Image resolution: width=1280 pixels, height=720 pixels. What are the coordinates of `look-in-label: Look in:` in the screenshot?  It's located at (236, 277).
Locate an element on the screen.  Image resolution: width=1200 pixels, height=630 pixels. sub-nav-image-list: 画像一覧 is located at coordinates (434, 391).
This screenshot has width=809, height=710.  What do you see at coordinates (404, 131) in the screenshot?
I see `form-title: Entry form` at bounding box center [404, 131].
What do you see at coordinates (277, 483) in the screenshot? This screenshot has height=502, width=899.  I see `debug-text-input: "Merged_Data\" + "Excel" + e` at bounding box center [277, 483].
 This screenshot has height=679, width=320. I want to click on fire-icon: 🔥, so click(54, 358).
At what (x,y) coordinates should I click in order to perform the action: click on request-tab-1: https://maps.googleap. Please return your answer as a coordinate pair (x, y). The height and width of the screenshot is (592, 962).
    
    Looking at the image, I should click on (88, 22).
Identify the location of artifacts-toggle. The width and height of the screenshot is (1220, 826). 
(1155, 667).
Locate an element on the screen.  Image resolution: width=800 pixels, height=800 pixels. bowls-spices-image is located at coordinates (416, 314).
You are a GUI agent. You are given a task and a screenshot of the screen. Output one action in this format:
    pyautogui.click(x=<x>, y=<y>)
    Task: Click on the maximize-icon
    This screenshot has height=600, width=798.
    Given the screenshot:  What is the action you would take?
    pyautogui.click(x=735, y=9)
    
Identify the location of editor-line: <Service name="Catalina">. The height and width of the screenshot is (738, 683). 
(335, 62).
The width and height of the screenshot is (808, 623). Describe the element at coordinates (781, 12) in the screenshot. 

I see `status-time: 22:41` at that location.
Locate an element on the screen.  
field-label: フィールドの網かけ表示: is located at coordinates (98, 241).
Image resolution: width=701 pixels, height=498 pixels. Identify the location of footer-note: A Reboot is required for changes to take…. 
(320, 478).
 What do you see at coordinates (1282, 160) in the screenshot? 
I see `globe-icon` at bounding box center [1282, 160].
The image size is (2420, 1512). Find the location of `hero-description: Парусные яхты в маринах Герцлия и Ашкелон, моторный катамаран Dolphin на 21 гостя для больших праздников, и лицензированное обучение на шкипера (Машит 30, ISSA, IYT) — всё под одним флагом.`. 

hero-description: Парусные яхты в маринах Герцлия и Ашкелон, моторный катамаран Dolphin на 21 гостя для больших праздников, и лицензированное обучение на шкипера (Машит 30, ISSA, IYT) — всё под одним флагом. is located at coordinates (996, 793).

- [Work request]: Change every "Identify the location of" in the material above to "Find the position of" and reproduce all of the material with nothing else altered.

- [Result below]:
Image resolution: width=1280 pixels, height=720 pixels. What are the coordinates of `look-in-label: Look in:` in the screenshot?  It's located at (236, 277).
Locate an element on the screen.  Image resolution: width=1200 pixels, height=630 pixels. sub-nav-image-list: 画像一覧 is located at coordinates (434, 391).
This screenshot has width=809, height=710.  What do you see at coordinates (404, 131) in the screenshot?
I see `form-title: Entry form` at bounding box center [404, 131].
What do you see at coordinates (277, 483) in the screenshot? This screenshot has height=502, width=899.  I see `debug-text-input: "Merged_Data\" + "Excel" + e` at bounding box center [277, 483].
 This screenshot has height=679, width=320. I want to click on fire-icon: 🔥, so click(54, 358).
At what (x,y) coordinates should I click in order to perform the action: click on request-tab-1: https://maps.googleap. Please return your answer as a coordinate pair (x, y). The height and width of the screenshot is (592, 962).
    
    Looking at the image, I should click on (88, 22).
Find the position of artifacts-toggle. The width and height of the screenshot is (1220, 826). 
(1155, 667).
Locate an element on the screen.  Image resolution: width=800 pixels, height=800 pixels. bowls-spices-image is located at coordinates (416, 314).
You are a GUI agent. You are given a task and a screenshot of the screen. Output one action in this format:
    pyautogui.click(x=<x>, y=<y>)
    Task: Click on the maximize-icon
    This screenshot has height=600, width=798.
    Given the screenshot:  What is the action you would take?
    pyautogui.click(x=735, y=9)
    
Find the position of editor-line: <Service name="Catalina">. The height and width of the screenshot is (738, 683). 
(335, 62).
The width and height of the screenshot is (808, 623). Describe the element at coordinates (781, 12) in the screenshot. 

I see `status-time: 22:41` at that location.
Locate an element on the screen.  
field-label: フィールドの網かけ表示: is located at coordinates (98, 241).
Image resolution: width=701 pixels, height=498 pixels. Find the position of footer-note: A Reboot is required for changes to take…. 
(320, 478).
 What do you see at coordinates (1282, 160) in the screenshot? 
I see `globe-icon` at bounding box center [1282, 160].
The image size is (2420, 1512). Find the location of `hero-description: Парусные яхты в маринах Герцлия и Ашкелон, моторный катамаран Dolphin на 21 гостя для больших праздников, и лицензированное обучение на шкипера (Машит 30, ISSA, IYT) — всё под одним флагом.`. 

hero-description: Парусные яхты в маринах Герцлия и Ашкелон, моторный катамаран Dolphin на 21 гостя для больших праздников, и лицензированное обучение на шкипера (Машит 30, ISSA, IYT) — всё под одним флагом. is located at coordinates (996, 793).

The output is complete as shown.